Most data scientists and machine learning practitioners focus on algorithm development and implementation. However, the proper and successful application of data science in an organisation cannot be separated from business objectives and organisational dynamics. This way of thinking, however, can feel foreign to many data scientists who focus mostly on technical details. The goal of this article is to outline some of the considerations that a data scientist needs to take into account when implementing data science within an organisation. More specifically, this article discusses the topics of data strategy, data science processes, and some recent developments like MLOps.
TopIntroduction
Data science cannot be disentangled from organizational demands. A famous graph (Figure 1) produced by Brendan Tierney (2012) demonstrates how data science is integrated within an organization.
Figure 1. A concise summary of what data science is (Tierney, 2012)
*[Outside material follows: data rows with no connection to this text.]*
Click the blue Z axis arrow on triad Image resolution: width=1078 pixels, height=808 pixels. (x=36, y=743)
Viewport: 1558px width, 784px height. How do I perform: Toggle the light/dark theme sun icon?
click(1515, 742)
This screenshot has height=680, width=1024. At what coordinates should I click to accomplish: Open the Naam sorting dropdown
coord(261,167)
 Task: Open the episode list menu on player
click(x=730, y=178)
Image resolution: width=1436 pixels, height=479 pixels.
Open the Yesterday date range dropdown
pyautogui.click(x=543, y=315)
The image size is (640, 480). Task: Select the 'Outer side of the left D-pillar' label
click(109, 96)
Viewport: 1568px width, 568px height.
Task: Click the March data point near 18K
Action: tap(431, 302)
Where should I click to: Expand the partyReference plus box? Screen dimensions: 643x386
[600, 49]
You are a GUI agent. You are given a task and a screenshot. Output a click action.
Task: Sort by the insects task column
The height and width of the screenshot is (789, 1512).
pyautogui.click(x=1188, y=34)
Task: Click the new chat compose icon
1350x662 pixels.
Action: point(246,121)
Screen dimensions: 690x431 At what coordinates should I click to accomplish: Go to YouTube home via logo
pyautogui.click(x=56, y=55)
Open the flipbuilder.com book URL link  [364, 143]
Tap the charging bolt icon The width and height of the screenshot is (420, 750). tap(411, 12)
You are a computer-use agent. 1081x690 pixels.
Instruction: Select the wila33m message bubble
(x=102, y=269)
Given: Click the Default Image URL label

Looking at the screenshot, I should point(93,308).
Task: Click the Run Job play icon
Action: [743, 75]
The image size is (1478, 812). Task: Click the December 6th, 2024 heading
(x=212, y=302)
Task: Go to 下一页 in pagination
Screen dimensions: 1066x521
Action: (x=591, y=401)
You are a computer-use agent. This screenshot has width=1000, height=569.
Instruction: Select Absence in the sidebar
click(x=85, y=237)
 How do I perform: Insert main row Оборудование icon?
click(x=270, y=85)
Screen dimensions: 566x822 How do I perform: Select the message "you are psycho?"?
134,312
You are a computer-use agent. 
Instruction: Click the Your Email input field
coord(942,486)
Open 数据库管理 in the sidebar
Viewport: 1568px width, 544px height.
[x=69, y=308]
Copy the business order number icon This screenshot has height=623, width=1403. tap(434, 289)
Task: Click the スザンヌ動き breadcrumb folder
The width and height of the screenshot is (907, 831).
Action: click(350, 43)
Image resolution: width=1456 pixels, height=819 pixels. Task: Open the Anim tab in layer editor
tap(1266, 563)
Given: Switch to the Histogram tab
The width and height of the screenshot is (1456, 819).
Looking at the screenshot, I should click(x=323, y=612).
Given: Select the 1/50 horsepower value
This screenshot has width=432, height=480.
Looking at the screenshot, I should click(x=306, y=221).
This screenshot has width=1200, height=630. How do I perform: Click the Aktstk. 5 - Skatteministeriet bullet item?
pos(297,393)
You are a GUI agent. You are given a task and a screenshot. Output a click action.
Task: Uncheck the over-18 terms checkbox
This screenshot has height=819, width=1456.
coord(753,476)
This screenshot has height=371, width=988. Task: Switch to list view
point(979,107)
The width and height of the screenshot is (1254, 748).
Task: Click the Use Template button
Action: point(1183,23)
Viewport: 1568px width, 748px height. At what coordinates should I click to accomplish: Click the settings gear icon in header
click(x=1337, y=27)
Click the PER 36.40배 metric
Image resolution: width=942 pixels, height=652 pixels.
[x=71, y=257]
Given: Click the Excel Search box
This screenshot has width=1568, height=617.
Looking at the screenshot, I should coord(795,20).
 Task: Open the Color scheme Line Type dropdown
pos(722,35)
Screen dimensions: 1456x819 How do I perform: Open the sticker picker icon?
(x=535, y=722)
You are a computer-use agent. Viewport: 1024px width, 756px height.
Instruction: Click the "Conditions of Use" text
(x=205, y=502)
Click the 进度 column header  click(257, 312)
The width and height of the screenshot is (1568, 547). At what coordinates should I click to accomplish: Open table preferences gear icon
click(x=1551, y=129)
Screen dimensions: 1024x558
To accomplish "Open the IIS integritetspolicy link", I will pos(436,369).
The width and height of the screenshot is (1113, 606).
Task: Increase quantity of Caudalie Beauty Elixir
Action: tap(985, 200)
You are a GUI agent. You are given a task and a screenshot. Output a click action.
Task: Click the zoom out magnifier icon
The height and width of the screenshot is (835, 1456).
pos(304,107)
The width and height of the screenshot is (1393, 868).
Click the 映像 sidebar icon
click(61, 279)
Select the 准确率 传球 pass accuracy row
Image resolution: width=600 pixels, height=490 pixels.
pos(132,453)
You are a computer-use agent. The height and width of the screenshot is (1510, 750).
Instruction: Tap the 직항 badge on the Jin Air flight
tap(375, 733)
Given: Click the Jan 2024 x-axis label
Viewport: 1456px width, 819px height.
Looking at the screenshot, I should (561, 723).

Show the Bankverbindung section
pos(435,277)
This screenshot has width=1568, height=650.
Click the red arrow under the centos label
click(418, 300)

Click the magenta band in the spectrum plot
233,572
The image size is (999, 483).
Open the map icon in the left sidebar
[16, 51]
This well-known diagram shows that data science is surrounded by a cycle of “soft skills” and business-related terms like “business strategy.” What this diagram demonstrates is that data science is an applied discipline. Data science aims to bring impact within an organization.
When machine learning is seen in isolation, it can be treated as an academic exercise, and it is acceptable for the researcher to deal with questions such as convergence bounds and metrics like categorical cross-entropy. On the other hand, when machine learning is used in practice, it is called data science, and research questions are essential only when converted into revenue. Metrics like the RMSE are replaced with KPIs, and the end-to-end process needs to translate into tangible impact for an enterprise.
The successful application of data science requires a set of steps within the organization.
Data science and machine learning are often taught in isolation as if the successful practice of those disciplines simply is about implementing algorithms. However, experience has demonstrated that the successful implementation of data science requires covering other aspects, like data strategy.
This chapter aims to assist data scientists and machine learning practitioners in engaging with the larger picture.
TopBackground
The first step is the successful design and execution of a data strategy. Data strategy refers to the long-term plan and goals of a business with regard to its data. Data strategy encapsulates business strategy, data governance, and data science and requires the participation of business leaders and technical experts.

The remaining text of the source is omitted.